[DATA TO PROCESS Boundary: Start]
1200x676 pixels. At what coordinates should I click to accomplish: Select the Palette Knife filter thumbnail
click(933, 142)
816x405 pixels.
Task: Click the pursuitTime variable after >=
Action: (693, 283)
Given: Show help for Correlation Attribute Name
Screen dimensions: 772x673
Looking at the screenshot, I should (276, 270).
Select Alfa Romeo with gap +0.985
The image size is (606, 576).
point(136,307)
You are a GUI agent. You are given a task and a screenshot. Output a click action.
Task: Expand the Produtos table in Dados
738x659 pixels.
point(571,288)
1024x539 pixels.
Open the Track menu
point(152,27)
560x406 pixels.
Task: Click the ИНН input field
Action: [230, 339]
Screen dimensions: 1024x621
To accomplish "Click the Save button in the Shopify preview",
[DATA TO PROCESS Boundary: End]
[DATA TO PROCESS Boundary: Start]
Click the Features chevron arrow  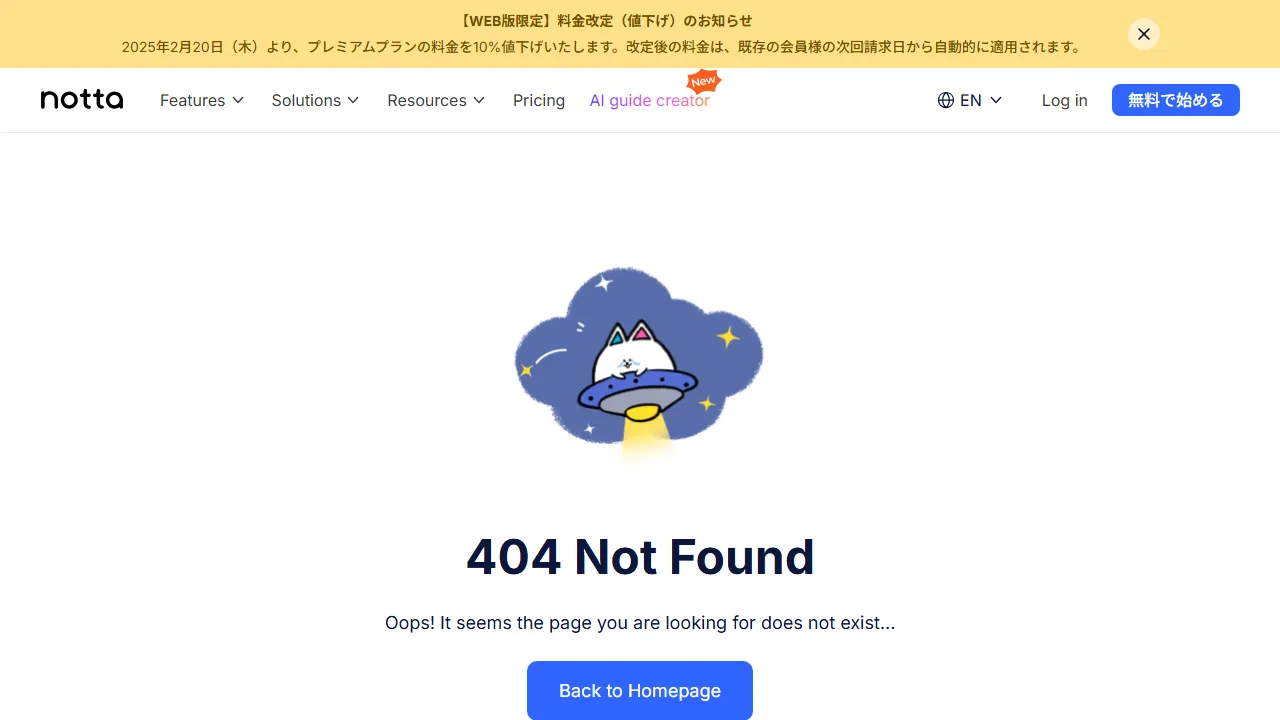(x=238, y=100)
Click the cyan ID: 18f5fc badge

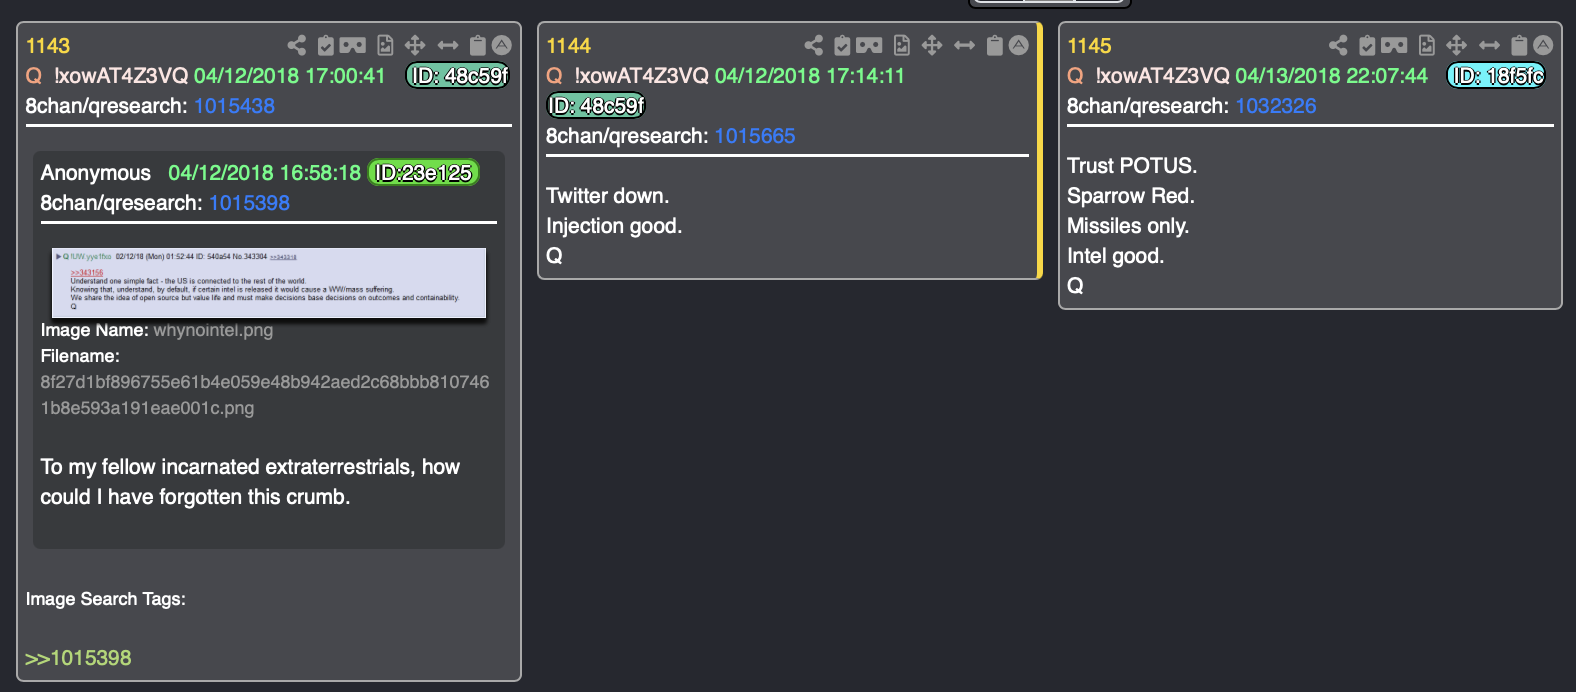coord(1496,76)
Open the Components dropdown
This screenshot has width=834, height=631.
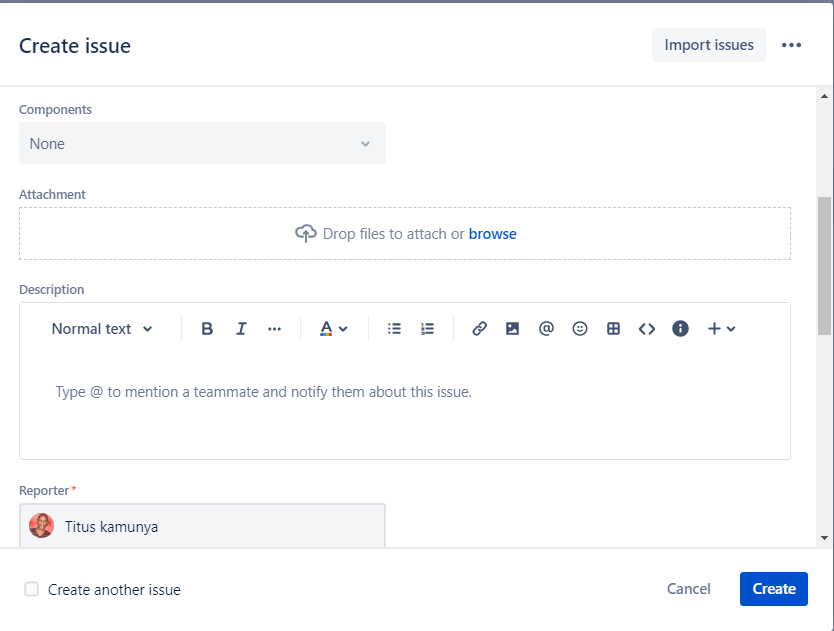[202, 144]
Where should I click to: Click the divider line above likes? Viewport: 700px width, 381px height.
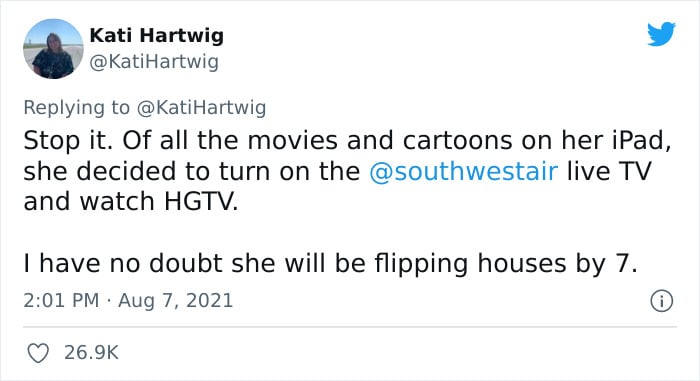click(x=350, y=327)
[DATA TO PROCESS Boundary: End]
> [EXERCISE]
Look through the material above and print exactly the lines from the one containing "1200x676 pixels. At" to the one containing "the Save button", both included, and nothing more.

> [RESULT OF THE EXERCISE]
1200x676 pixels. At what coordinates should I click to accomplish: Select the Palette Knife filter thumbnail
click(933, 142)
816x405 pixels.
Task: Click the pursuitTime variable after >=
Action: (693, 283)
Given: Show help for Correlation Attribute Name
Screen dimensions: 772x673
Looking at the screenshot, I should (276, 270).
Select Alfa Romeo with gap +0.985
The image size is (606, 576).
point(136,307)
You are a GUI agent. You are given a task and a screenshot. Output a click action.
Task: Expand the Produtos table in Dados
738x659 pixels.
point(571,288)
1024x539 pixels.
Open the Track menu
point(152,27)
560x406 pixels.
Task: Click the ИНН input field
Action: [230, 339]
Screen dimensions: 1024x621
To accomplish "Click the Save button in the Shopify preview",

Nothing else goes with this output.